— Supplied information —
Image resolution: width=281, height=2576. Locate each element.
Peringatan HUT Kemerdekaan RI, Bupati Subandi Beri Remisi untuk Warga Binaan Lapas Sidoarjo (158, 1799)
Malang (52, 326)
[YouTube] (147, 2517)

...

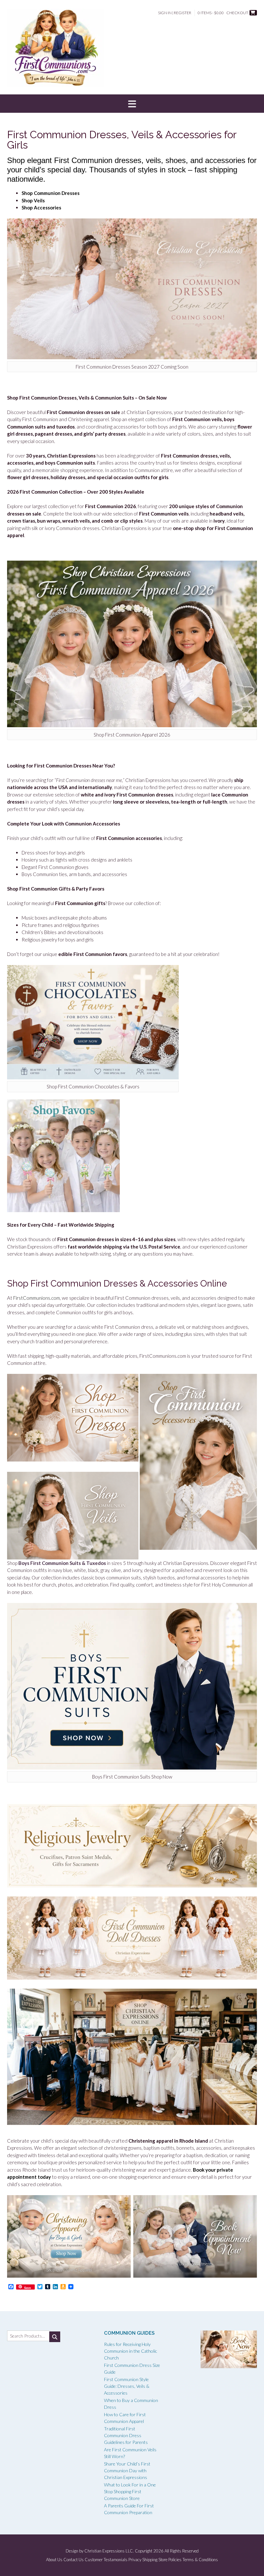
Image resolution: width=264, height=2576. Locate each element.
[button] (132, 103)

...

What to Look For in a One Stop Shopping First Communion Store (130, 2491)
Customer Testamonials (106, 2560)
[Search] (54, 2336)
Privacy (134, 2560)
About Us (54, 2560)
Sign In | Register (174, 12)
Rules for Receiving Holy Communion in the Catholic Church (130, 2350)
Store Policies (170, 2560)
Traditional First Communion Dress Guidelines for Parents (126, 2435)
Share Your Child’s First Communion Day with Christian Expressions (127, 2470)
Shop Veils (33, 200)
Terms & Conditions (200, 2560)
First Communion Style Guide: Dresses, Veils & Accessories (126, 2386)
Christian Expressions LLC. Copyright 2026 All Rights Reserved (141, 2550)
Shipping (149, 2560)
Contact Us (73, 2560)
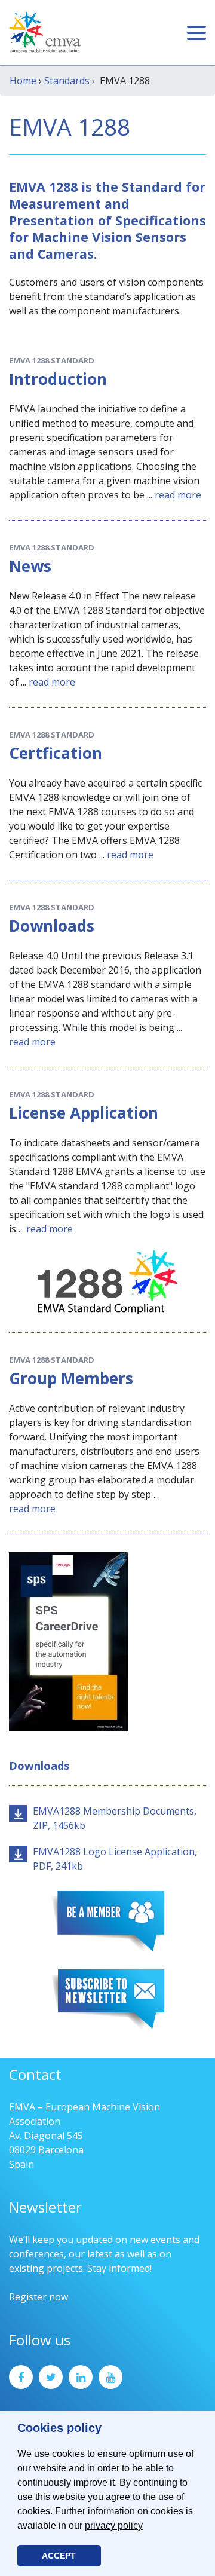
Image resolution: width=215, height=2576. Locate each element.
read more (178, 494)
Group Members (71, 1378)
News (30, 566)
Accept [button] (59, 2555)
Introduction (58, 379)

— What you will do —
Drop the pictures; return the lines above from the line containing "About Us (54, 2560)" to the line containing "Introduction (58, 379)", both included, exactly.

— Response to the exercise —
About Us (54, 2560)
Sign In | Register (174, 12)
Rules for Receiving Holy Communion in the Catholic Church (130, 2350)
Store Policies (170, 2560)
Traditional First Communion Dress Guidelines for Parents (126, 2435)
Share Your Child’s First Communion Day with Christian Expressions (127, 2470)
Shop Veils (33, 200)
Terms & Conditions (200, 2560)
First Communion Style Guide: Dresses, Veils & Accessories (126, 2386)
Christian Expressions LLC. Copyright 2026 All Rights Reserved (141, 2550)
Shipping (149, 2560)
Contact Us (73, 2560)
Image resolution: width=215, height=2576. Locate each element.
read more (178, 494)
Group Members (71, 1378)
News (30, 566)
Accept [button] (59, 2555)
Introduction (58, 379)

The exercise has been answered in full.